The worst that could happen to him was that he would be captured or shot by the police. He had weighed the costs of his options and had chosen the best game. Now he didn't care what happened to him except to the extent that if anything happened to him, Holly would stand alone.

In the Village, some of the streets were narrow. Mitch was on one of them. Vehicles were parked on both sides. With too much speed, he risked sheering a door off if somebody opened one.

Taggart could describe the Honda. In minutes, they would have the license-plate number from the Department of Motor Vehicles. He could not afford to rack up body damage that would make the car even more identifiable.

He arrived at a traffic signal at Pacific Coast Highway. Red.

Heavy traffic surged north and south on the divided highway.

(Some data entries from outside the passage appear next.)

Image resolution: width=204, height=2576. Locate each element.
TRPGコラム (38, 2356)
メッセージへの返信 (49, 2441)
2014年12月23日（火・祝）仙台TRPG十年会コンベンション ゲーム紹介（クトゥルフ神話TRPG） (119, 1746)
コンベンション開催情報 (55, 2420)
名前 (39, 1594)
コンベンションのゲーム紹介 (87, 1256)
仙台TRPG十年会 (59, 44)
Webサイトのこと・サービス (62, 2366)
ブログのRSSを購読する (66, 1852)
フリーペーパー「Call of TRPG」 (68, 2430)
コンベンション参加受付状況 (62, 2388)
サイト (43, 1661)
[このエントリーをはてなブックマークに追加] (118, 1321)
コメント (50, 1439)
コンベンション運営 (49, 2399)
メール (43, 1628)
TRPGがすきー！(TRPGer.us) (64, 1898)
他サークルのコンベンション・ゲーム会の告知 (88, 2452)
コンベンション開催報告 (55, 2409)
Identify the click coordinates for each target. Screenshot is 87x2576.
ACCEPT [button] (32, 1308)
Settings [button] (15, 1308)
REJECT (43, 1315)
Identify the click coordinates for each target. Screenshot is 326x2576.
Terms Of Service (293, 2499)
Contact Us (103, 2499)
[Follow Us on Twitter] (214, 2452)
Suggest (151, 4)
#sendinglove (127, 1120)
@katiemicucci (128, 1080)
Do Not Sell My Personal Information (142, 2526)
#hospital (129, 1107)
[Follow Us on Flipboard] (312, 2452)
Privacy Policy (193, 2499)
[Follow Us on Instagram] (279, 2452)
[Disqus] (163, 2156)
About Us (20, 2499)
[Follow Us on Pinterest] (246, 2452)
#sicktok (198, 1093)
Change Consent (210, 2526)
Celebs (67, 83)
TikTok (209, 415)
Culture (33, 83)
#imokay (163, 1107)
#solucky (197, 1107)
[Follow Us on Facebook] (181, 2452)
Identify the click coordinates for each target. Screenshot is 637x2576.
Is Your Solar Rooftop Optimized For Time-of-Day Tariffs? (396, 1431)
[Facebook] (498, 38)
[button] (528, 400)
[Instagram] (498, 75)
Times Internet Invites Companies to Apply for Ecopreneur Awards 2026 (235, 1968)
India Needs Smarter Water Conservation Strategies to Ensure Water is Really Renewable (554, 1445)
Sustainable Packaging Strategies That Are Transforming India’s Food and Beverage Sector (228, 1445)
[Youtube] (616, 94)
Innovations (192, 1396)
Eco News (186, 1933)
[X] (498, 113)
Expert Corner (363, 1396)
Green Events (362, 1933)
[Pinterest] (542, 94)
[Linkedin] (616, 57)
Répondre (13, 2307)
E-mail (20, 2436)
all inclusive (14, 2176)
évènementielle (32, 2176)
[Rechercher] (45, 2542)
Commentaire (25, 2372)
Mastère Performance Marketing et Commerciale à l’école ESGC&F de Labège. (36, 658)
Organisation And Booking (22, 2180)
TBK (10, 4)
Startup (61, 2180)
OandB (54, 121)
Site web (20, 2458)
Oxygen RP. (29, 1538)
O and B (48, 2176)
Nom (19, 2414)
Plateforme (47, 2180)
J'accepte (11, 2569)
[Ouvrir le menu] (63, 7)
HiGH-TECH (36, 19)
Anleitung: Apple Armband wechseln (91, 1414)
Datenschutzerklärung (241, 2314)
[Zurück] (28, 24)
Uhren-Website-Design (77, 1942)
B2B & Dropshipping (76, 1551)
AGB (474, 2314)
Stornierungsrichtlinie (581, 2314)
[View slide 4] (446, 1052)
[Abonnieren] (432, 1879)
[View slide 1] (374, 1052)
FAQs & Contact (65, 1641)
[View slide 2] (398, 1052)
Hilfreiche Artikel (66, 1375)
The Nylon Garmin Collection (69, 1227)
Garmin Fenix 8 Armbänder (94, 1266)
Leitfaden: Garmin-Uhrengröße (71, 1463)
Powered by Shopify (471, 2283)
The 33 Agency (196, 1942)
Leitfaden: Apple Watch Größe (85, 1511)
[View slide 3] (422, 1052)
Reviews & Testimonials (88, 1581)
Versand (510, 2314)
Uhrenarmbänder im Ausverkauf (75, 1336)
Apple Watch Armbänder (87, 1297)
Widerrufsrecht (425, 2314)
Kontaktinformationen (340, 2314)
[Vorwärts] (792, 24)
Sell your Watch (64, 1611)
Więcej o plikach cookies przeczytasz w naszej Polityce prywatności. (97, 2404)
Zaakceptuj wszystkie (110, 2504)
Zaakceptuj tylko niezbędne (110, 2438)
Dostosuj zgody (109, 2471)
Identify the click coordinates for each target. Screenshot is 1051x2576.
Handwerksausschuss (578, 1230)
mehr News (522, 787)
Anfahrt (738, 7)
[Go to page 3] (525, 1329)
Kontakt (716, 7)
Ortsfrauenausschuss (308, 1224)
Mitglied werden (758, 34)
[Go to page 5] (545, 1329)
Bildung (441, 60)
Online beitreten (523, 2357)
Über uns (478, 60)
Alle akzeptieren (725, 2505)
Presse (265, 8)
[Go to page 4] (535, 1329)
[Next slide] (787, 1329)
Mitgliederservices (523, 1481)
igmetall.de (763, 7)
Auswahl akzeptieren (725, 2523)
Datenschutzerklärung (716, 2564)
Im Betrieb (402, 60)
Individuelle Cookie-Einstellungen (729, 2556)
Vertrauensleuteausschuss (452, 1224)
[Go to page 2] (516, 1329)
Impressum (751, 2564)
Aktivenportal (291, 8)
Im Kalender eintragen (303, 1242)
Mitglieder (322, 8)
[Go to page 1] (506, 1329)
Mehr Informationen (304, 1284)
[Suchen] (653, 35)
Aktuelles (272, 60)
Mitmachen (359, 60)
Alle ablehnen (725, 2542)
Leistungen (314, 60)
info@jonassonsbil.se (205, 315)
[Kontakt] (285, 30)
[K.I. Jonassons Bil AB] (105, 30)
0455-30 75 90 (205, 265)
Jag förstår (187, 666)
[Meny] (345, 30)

He couldn't jump the light and weave into the flow without precipitating a chain reaction of collisions, with himself at the center of the ultimate snarl.

He glanced at the rearview mirror. Some kind of paneled truck or muscle van approached, still a block away. The roof appeared to be outfitted with an array of emergency beacons, like those on a police vehicle.

This was a street lined with mature trees. The dappling shadows and piercework of light rippled in veils across the moving vehicle, making it difficult to identify.

Out on northbound lanes of the Pacific Coast Highway, a police car passed, parting the traffic before it with emergency beacons but not with a siren.

Behind the Honda, the worrisome vehicle cruised within half a block, at which point Mitch could read the word ambulance on the brow above the windshield. They were in no hurry. They must be off duty or carrying the dead.

He exhaled a pent-up breath. The ambulance braked to a stop behind him, and his relief was short-lived when he wondered whether paramedics usually listened to a police scanner.

The traffic light changed to green. He crossed the southbound lanes and turned left, north on Coast Highway.